## Try it
Exactly as they appear below, repeat the lines from the one with "The width and height of the screenshot is (1101, 585)." through the one with "Go to Song requests", and no others.
== Data to examine ==
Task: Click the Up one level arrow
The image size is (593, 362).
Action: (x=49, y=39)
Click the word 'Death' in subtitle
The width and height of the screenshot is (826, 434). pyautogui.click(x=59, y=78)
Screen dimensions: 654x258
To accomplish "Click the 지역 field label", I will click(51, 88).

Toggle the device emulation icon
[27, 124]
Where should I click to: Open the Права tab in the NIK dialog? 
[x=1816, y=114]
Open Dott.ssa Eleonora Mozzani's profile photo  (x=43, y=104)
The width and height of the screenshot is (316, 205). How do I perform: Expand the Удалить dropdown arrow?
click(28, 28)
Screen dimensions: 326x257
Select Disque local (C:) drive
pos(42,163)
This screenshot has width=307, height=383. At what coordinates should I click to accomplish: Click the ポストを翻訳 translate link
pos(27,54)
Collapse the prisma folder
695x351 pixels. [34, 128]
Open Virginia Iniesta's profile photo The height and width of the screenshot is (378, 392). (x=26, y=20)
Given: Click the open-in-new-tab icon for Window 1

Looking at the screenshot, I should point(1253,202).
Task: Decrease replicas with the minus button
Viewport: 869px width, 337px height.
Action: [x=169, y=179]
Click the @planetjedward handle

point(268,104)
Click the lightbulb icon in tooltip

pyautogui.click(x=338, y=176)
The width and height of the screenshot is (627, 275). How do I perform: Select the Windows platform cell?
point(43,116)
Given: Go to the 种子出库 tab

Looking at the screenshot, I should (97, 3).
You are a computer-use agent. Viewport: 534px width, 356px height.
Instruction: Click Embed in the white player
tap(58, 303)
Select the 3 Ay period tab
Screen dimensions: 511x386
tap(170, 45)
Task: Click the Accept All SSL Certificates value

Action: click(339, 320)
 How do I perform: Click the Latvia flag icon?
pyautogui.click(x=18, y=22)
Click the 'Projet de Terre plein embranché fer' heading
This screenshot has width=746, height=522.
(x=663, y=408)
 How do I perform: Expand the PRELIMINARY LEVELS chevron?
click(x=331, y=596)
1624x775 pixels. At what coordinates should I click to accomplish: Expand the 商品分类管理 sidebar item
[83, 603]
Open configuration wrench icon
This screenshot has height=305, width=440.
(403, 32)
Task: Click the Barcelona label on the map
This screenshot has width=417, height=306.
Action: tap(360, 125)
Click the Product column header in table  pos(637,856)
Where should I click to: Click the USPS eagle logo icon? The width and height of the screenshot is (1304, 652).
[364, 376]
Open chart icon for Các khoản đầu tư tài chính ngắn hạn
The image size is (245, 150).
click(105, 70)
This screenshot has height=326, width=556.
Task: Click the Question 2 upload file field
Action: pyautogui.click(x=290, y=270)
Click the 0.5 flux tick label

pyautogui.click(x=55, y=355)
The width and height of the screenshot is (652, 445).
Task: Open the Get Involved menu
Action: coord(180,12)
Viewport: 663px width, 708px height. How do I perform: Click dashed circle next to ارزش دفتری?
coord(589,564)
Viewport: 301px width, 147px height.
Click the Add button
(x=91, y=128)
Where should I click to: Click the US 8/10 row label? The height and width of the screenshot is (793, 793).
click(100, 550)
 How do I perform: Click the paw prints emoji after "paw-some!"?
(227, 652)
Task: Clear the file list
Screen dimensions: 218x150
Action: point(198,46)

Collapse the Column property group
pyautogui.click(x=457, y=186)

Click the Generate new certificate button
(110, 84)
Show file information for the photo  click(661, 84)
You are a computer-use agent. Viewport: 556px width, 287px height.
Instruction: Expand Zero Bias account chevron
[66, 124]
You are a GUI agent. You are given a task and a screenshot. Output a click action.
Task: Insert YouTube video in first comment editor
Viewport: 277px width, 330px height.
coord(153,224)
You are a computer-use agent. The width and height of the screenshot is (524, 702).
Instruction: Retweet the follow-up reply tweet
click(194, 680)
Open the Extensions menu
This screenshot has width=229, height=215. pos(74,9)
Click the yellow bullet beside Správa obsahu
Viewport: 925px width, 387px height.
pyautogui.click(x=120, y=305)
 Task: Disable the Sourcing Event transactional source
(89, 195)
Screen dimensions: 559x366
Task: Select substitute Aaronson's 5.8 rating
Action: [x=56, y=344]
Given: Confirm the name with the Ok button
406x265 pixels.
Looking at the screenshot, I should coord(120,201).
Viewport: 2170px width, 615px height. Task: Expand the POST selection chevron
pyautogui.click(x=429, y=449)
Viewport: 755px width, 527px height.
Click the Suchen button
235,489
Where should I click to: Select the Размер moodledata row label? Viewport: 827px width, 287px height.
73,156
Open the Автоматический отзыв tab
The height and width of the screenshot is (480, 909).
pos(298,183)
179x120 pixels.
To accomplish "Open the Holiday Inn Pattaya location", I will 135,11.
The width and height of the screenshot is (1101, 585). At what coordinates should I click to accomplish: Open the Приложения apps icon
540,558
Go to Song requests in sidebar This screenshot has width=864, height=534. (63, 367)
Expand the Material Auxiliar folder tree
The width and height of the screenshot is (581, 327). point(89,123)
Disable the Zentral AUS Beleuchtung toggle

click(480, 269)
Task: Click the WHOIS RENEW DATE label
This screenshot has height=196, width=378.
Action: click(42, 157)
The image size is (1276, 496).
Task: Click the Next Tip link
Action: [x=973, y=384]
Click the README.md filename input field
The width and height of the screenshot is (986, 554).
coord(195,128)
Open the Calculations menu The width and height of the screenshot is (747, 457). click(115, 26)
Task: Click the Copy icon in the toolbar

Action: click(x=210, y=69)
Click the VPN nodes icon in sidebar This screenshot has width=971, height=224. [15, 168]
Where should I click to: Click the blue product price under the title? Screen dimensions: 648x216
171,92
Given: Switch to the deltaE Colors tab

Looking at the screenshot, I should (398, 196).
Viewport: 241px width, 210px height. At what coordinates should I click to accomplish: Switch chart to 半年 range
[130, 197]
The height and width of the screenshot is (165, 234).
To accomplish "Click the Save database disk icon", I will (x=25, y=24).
===
## Finished task
The width and height of the screenshot is (1101, 585). At what coordinates should I click to accomplish: Open the Приложения apps icon
540,558
Go to Song requests in sidebar This screenshot has width=864, height=534. (63, 367)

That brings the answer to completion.